EXTRACTED MATERIAL –

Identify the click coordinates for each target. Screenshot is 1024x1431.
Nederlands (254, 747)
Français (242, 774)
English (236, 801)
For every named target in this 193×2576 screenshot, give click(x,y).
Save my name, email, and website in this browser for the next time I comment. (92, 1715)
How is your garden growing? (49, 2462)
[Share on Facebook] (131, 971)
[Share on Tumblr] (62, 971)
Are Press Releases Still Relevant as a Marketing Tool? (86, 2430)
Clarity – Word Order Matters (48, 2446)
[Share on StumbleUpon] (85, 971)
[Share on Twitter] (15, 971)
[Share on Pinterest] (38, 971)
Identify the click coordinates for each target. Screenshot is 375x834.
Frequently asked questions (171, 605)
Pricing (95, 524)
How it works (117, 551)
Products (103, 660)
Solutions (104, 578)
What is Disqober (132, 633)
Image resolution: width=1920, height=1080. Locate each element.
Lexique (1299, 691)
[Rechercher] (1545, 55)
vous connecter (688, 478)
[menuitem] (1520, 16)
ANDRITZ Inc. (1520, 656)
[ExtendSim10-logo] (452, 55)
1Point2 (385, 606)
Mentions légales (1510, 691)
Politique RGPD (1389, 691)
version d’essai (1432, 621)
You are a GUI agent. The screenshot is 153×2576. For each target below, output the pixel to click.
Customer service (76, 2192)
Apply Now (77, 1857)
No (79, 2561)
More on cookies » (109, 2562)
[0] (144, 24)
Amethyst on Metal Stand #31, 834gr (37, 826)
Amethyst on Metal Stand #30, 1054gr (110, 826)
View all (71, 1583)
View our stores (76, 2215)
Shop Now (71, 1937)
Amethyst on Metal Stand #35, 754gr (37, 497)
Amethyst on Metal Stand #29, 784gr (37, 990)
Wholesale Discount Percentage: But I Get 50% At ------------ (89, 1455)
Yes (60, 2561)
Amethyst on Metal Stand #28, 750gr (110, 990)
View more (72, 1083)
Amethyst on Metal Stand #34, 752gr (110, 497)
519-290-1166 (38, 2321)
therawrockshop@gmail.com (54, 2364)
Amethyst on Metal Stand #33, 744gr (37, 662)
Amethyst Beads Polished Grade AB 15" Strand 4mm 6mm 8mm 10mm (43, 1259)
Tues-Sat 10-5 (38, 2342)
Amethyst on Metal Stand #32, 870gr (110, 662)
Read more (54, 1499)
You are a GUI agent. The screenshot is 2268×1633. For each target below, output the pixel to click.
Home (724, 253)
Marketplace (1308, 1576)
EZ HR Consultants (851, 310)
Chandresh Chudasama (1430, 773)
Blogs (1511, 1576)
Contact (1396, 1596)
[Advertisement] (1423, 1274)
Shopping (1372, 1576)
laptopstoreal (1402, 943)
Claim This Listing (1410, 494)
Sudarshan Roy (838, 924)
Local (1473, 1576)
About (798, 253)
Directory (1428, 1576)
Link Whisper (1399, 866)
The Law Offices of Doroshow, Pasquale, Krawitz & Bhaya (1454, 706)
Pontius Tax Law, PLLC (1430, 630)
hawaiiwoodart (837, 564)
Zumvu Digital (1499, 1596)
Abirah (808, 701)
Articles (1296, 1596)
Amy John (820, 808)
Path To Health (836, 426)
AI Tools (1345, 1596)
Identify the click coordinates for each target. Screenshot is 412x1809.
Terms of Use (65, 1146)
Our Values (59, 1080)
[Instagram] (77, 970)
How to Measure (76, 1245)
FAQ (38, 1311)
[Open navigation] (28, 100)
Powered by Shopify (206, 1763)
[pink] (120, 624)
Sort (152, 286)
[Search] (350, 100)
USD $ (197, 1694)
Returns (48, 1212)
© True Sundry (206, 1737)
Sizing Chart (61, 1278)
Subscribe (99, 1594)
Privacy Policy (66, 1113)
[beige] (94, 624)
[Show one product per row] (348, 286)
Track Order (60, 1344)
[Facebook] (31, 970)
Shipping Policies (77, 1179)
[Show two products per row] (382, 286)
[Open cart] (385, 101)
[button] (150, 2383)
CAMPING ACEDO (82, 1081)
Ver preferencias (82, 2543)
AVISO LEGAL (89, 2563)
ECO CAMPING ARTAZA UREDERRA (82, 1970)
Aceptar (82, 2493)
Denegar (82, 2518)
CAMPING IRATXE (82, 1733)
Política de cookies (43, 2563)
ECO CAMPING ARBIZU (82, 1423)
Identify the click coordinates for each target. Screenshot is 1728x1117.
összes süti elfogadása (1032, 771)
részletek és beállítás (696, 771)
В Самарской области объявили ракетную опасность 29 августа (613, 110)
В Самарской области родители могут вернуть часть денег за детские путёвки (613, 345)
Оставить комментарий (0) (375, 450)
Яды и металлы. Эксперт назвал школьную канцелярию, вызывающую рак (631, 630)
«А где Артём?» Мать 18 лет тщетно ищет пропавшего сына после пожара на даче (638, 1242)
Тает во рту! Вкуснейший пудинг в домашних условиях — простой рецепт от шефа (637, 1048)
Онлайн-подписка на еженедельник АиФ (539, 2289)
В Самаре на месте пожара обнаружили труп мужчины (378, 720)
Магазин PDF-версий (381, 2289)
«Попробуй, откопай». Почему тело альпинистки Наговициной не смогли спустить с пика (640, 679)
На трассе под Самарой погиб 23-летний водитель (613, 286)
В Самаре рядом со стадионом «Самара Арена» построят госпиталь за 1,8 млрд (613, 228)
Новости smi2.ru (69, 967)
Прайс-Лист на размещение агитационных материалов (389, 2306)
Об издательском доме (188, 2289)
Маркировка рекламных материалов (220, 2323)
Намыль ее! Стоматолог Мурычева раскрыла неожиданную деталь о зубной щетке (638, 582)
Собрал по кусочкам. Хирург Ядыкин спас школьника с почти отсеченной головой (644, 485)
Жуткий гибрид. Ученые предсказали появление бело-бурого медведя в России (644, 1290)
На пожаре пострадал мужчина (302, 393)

WORK INSTRUCTIONS – Set all the entries above down again exactly.

RESPONSE TO THE TASK –
Identify the click coordinates for each target. Screenshot is 1024x1431.
Nederlands (254, 747)
Français (242, 774)
English (236, 801)
For every named target in this 193×2576 screenshot, give click(x,y).
Save my name, email, and website in this browser for the next time I comment. (92, 1715)
How is your garden growing? (49, 2462)
[Share on Facebook] (131, 971)
[Share on Tumblr] (62, 971)
Are Press Releases Still Relevant as a Marketing Tool? (86, 2430)
Clarity – Word Order Matters (48, 2446)
[Share on StumbleUpon] (85, 971)
[Share on Twitter] (15, 971)
[Share on Pinterest] (38, 971)
Identify the click coordinates for each target. Screenshot is 375x834.
Frequently asked questions (171, 605)
Pricing (95, 524)
How it works (117, 551)
Products (103, 660)
Solutions (104, 578)
What is Disqober (132, 633)
Image resolution: width=1920, height=1080. Locate each element.
Lexique (1299, 691)
[Rechercher] (1545, 55)
vous connecter (688, 478)
[menuitem] (1520, 16)
ANDRITZ Inc. (1520, 656)
[ExtendSim10-logo] (452, 55)
1Point2 (385, 606)
Mentions légales (1510, 691)
Politique RGPD (1389, 691)
version d’essai (1432, 621)
You are a GUI agent. The screenshot is 153×2576. For each target below, output the pixel to click.
Customer service (76, 2192)
Apply Now (77, 1857)
No (79, 2561)
More on cookies » (109, 2562)
[0] (144, 24)
Amethyst on Metal Stand #31, 834gr (37, 826)
Amethyst on Metal Stand #30, 1054gr (110, 826)
View all (71, 1583)
View our stores (76, 2215)
Shop Now (71, 1937)
Amethyst on Metal Stand #35, 754gr (37, 497)
Amethyst on Metal Stand #29, 784gr (37, 990)
Wholesale Discount Percentage: But I Get 50% At ------------ (89, 1455)
Yes (60, 2561)
Amethyst on Metal Stand #28, 750gr (110, 990)
View more (72, 1083)
Amethyst on Metal Stand #34, 752gr (110, 497)
519-290-1166 (38, 2321)
therawrockshop@gmail.com (54, 2364)
Amethyst on Metal Stand #33, 744gr (37, 662)
Amethyst Beads Polished Grade AB 15" Strand 4mm 6mm 8mm 10mm (43, 1259)
Tues-Sat 10-5 (38, 2342)
Amethyst on Metal Stand #32, 870gr (110, 662)
Read more (54, 1499)
You are a GUI agent. The screenshot is 2268×1633. For each target below, output the pixel to click.
Home (724, 253)
Marketplace (1308, 1576)
EZ HR Consultants (851, 310)
Chandresh Chudasama (1430, 773)
Blogs (1511, 1576)
Contact (1396, 1596)
[Advertisement] (1423, 1274)
Shopping (1372, 1576)
laptopstoreal (1402, 943)
Claim This Listing (1410, 494)
Sudarshan Roy (838, 924)
Local (1473, 1576)
About (798, 253)
Directory (1428, 1576)
Link Whisper (1399, 866)
The Law Offices of Doroshow, Pasquale, Krawitz & Bhaya (1454, 706)
Pontius Tax Law, PLLC (1430, 630)
hawaiiwoodart (837, 564)
Zumvu Digital (1499, 1596)
Abirah (808, 701)
Articles (1296, 1596)
Amy John (820, 808)
Path To Health (836, 426)
AI Tools (1345, 1596)
Identify the click coordinates for each target. Screenshot is 412x1809.
Terms of Use (65, 1146)
Our Values (59, 1080)
[Instagram] (77, 970)
How to Measure (76, 1245)
FAQ (38, 1311)
[Open navigation] (28, 100)
Powered by Shopify (206, 1763)
[pink] (120, 624)
Sort (152, 286)
[Search] (350, 100)
USD $ (197, 1694)
Returns (48, 1212)
© True Sundry (206, 1737)
Sizing Chart (61, 1278)
Subscribe (99, 1594)
Privacy Policy (66, 1113)
[beige] (94, 624)
[Show one product per row] (348, 286)
Track Order (60, 1344)
[Facebook] (31, 970)
Shipping Policies (77, 1179)
[Show two products per row] (382, 286)
[Open cart] (385, 101)
[button] (150, 2383)
CAMPING ACEDO (82, 1081)
Ver preferencias (82, 2543)
AVISO LEGAL (89, 2563)
ECO CAMPING ARTAZA UREDERRA (82, 1970)
Aceptar (82, 2493)
Denegar (82, 2518)
CAMPING IRATXE (82, 1733)
Política de cookies (43, 2563)
ECO CAMPING ARBIZU (82, 1423)
Identify the click coordinates for each target. Screenshot is 1728x1117.
összes süti elfogadása (1032, 771)
részletek és beállítás (696, 771)
В Самарской области объявили ракетную опасность 29 августа (613, 110)
В Самарской области родители могут вернуть часть денег за детские путёвки (613, 345)
Оставить комментарий (0) (375, 450)
Яды и металлы. Эксперт назвал школьную канцелярию, вызывающую рак (631, 630)
«А где Артём?» Мать 18 лет тщетно ищет пропавшего сына после пожара на даче (638, 1242)
Тает во рту! Вкуснейший пудинг в домашних условиях — простой рецепт от шефа (637, 1048)
Онлайн-подписка на еженедельник АиФ (539, 2289)
В Самаре на месте пожара обнаружили труп мужчины (378, 720)
Магазин PDF-версий (381, 2289)
«Попробуй, откопай». Почему тело альпинистки Наговициной не смогли спустить с пика (640, 679)
На трассе под Самарой погиб 23-летний водитель (613, 286)
В Самаре рядом со стадионом «Самара Арена» построят госпиталь за 1,8 млрд (613, 228)
Новости smi2.ru (69, 967)
Прайс-Лист на размещение агитационных материалов (389, 2306)
Об издательском доме (188, 2289)
Маркировка рекламных материалов (220, 2323)
Намыль ее! Стоматолог Мурычева раскрыла неожиданную деталь о зубной щетке (638, 582)
Собрал по кусочкам. Хирург Ядыкин спас школьника с почти отсеченной головой (644, 485)
Жуткий гибрид. Ученые предсказали появление бело-бурого медведя в России (644, 1290)
На пожаре пострадал мужчина (302, 393)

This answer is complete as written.